~ / cmdr2

projects: freebird, easy diffusion

hacks: carbon editor, torchruntime, findstarlink

I often write code on the go (for e.g. on bus rides), mainly prototyping ideas as single-page HTML/CSS/JS. I’ve used code editor apps as well as developer keyboards on mobile phones, but none of them really clicked for me. So I built something for myself: a simple browser-based code editor, optimized specifically for mobile devices. It lives at https://me.cmdr2.org/carbon (GitHub repo), runs entirely in the browser, and stores your work locally.

The editor currently supports only single-file HTML/CSS/JS projects. It’s meant for quick prototyping, not large-scale work, and does not require installation. But if you want, you can install it as a PWA.

One of the main pain points I wanted to solve was the mobile keyboard experience. Switching between keyboard pages just to access symbols was slowing me down. Using touch to position the cursor often resulted in it landing a few characters to the left or right of where I actually needed it. And you can’t really indent or unindent using the regular mobile keyboard that I need for normal use. So I added a floating keyboard overlay with essential programming keys—tab/shift-tab, arrow keys, braces, etc.

This project also gave me the excuse I needed to explore web components more deeply.

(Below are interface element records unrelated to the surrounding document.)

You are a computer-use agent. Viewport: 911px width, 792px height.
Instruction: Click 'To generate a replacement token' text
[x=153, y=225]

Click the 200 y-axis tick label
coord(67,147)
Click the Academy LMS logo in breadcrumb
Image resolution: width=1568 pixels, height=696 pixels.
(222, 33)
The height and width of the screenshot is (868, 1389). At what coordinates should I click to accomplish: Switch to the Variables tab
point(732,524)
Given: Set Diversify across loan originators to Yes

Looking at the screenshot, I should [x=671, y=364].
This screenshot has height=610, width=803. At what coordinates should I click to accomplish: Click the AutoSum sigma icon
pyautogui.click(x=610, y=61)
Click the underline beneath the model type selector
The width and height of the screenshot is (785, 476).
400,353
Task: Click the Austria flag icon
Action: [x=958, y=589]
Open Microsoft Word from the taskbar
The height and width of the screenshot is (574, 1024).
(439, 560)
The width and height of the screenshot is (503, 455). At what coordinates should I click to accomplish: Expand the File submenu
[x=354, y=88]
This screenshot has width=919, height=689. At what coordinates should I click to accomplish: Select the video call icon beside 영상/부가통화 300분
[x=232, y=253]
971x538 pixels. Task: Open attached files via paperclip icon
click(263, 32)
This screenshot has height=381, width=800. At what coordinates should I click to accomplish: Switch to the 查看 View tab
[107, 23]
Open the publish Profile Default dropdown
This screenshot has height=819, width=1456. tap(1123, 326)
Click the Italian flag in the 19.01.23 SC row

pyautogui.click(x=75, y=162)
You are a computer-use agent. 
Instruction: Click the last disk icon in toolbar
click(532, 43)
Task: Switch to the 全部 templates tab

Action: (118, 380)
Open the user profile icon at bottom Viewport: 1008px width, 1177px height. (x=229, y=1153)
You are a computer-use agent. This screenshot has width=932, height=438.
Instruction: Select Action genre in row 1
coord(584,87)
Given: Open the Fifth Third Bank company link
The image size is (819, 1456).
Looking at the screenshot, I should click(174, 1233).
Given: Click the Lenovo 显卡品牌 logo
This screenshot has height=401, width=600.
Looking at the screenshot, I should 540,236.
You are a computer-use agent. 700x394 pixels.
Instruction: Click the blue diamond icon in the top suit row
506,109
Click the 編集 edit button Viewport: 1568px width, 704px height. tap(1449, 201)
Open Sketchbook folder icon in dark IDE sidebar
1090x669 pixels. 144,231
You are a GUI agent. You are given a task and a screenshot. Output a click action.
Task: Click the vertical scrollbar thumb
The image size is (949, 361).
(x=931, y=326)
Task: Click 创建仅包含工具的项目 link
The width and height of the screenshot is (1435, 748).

The first version was just a plain HTML/JS single-page app. Then I rewrote it using custom web components from scratch—no frameworks, just the spec. Finally, I migrated it to use Lit and Shoelace to simplify the UI while retaining the same component architecture.

This isn’t meant to be a full IDE or to compete with existing tools—it’s just a lightweight scratchpad that’s fast and designed around real-world constraints of mobile coding. It’s mainly meant for me, but others are free to use it as well if they find it useful.